Corporate governance performance status
1.Assist independent directors and general directors in performing their duties, provide necessary information, and arrange further education for directors:
- (1)Provide the board members with information on the latest revisions and developments in laws and regulations related to the company's business operations and corporate governance upon taking office, and update such information regularly.
- (2)Review the confidentiality level of relevant information and provide the company information required by the directors, and maintain smooth communication and exchange between the directors and the executives of various business units.
- (3)When independent directors need to meet individually with the internal audit manager or certified public accountant to understand the company’s financial business in accordance with the Corporate Governance Practice Code, they shall assist in arranging the relevant meetings.
- (4)Based on the company’s industry characteristics and the directors’ academic and professional backgrounds, assist independent directors and general directors in formulating annual training plans and arranging courses。

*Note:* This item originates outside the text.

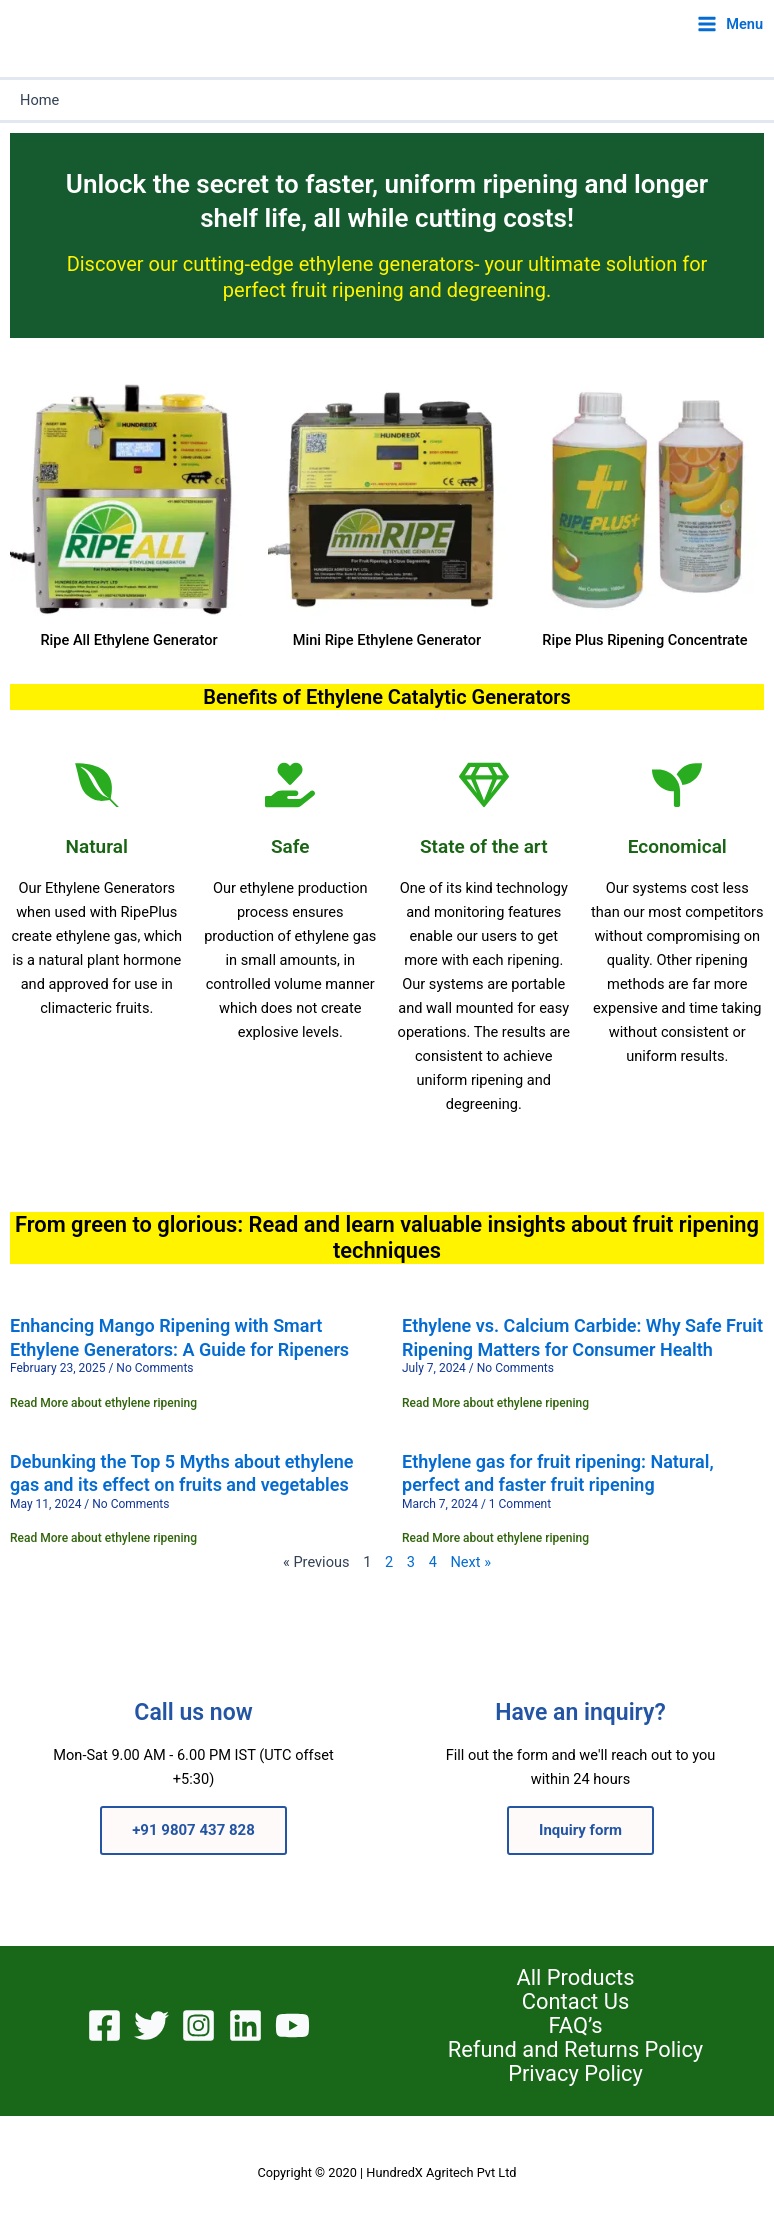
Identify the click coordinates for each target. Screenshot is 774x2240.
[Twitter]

2. Assist the Board of Directors and Shareholders in matters concerning procedural matters and legal compliance of resolutions:
- (1)Report to the board of directors, independent directors and audit committee on the company’s corporate governance operations and confirm whether the company’s shareholders’ meetings and board meetings are held in accordance with relevant laws and corporate governance codes.

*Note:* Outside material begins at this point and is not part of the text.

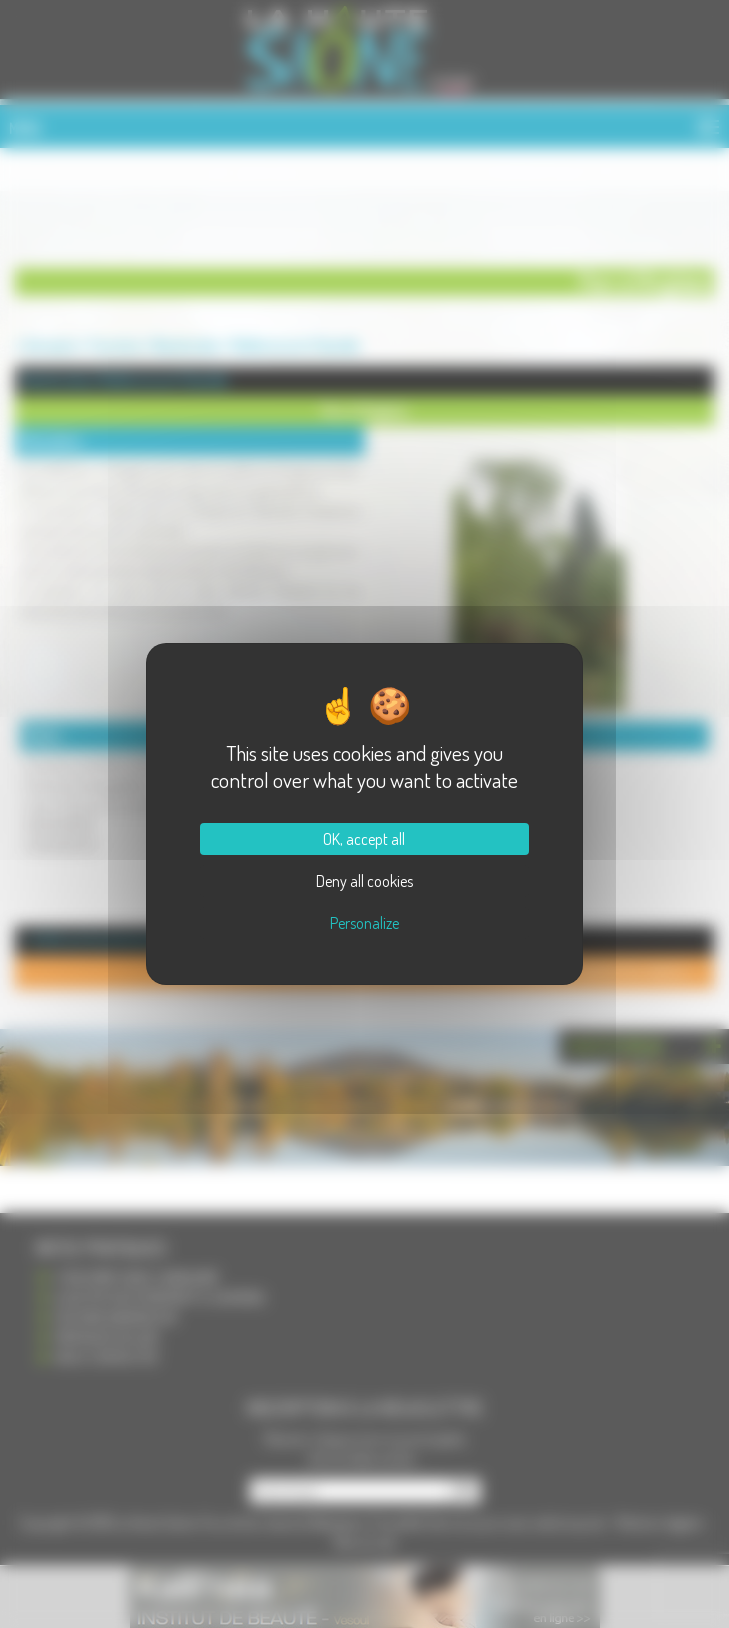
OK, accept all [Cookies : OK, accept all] (364, 839)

- (2)To assist and remind directors of the regulations they must comply with when performing business or making formal board resolutions, and to make recommendations when the board is about to make an illegal resolution.
- (3)After the meeting, the Board of Directors is responsible for reviewing the release of important information regarding important resolutions to ensure the legality and accuracy of the information and to protect the equal access to trading information for investors.
3. Draft the board meeting agenda and notify the directors seven days in advance, convene the meeting and provide meeting materials, remind them in advance of any issues requiring avoidance of conflict of interest, and complete the board meeting minutes within twenty days after the meeting.
4.Register the date of the shareholders' meeting in advance in accordance with the law, prepare the meeting notice, meeting manual and minutes within the statutory time limit, and handle the change registration matters when revising the articles of association or re-electing directors.
5.Purchase directors' and directors' liability insurance with a coverage amount of US$1 million, and the insurance period is from May 1, 2025 to April 30, 2026.